---------- Document segment ----------

Type
Course Project
Date
Dec 2022
(1 week)
Frameworks & Tech
R, R Shiny, leaflet, highcharter, rtweet, syuzhet
Throughout COMM 497DB: Survey of Digital Behavioral Data, students
used natural language processing to explore social issues on a more
individualized level, gathering and analyzing data from Twitter's API.
We often discussed the emotional impacts of world events, reporting
biases, and location, while acknowledging the production and
consumption of misinformation and disinformation.
Based on project guidelines, students were required to include a written component for to accompany the data that detailed the purpose and scope of the app, the type of data collected, key findings, and analytical limitations. While we were required to create an R Shiny application, where we had multiple pages, included radio panels, etc. were up to our discretion. Additionally, displaying more than one graph was preferred.

---------- Data section ----------

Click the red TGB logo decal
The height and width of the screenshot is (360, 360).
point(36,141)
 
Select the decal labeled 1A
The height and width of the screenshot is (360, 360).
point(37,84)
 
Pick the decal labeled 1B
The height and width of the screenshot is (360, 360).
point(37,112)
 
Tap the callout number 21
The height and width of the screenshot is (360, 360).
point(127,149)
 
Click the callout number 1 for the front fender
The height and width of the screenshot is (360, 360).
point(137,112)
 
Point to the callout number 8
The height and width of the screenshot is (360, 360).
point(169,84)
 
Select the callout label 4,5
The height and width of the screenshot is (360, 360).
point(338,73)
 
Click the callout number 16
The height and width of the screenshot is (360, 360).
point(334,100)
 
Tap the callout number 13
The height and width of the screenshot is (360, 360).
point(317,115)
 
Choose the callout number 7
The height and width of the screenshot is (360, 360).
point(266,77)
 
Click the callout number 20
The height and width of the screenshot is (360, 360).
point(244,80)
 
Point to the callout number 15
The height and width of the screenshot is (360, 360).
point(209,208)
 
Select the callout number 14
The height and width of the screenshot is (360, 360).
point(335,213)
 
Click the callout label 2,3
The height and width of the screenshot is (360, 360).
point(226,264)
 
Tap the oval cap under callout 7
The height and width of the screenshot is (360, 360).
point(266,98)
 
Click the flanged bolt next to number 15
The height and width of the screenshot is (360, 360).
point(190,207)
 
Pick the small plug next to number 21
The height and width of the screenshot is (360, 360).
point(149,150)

----------
---------- Data section ----------

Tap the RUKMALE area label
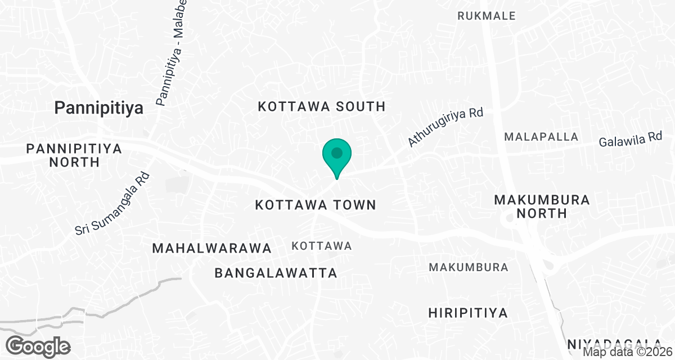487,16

----------

→ What to work on:
a – Reproduce the part of the R Shiny project description that opens with the words containing "Frameworks & Tech" and closes with "from Twitter's API.".
b – Please write the next part of the R Shiny project description, picking up after its last sentence.
The data shown comes from a separate source.

→ The answers:
a –
Frameworks & Tech
R, R Shiny, leaflet, highcharter, rtweet, syuzhet
Throughout COMM 497DB: Survey of Digital Behavioral Data, students
used natural language processing to explore social issues on a more
individualized level, gathering and analyzing data from Twitter's API.

b –
The project utilized Twitter's API to gather tweets using the the
hashtag "NATO," which which subsequently pulled from the dates
November 26, 2022 to November 30, 2022. My goal was to pick a somewhat
pollarizing topic and put it into a social context while possibly
revealing sentiments that aren't captured in official media.
Gathering data proved to be challenging since many fields were
optional for users, i.e. location which was needed to create the main
map display. Subsequently, a set of 5,000 tweets provided by the API
was condensed down to 97 viable ones with 48 variables each to
analyze.
The sentiment analysis was not dependent on having geocodes, so the
entire dataset could be utilized. The package
syuzhet provided a list of seniments and scores for each
tweet. These were then aggregated by date and sentiment to produce our
final dataset, each row being a date, feeling, and value between 0 and
1 with 1 being strongest and 0 being weakest.
I settled on creating a two-page app with the first page displaying
the results of the geocode dataset and the second page focusing on the
results of the sentiment analysis.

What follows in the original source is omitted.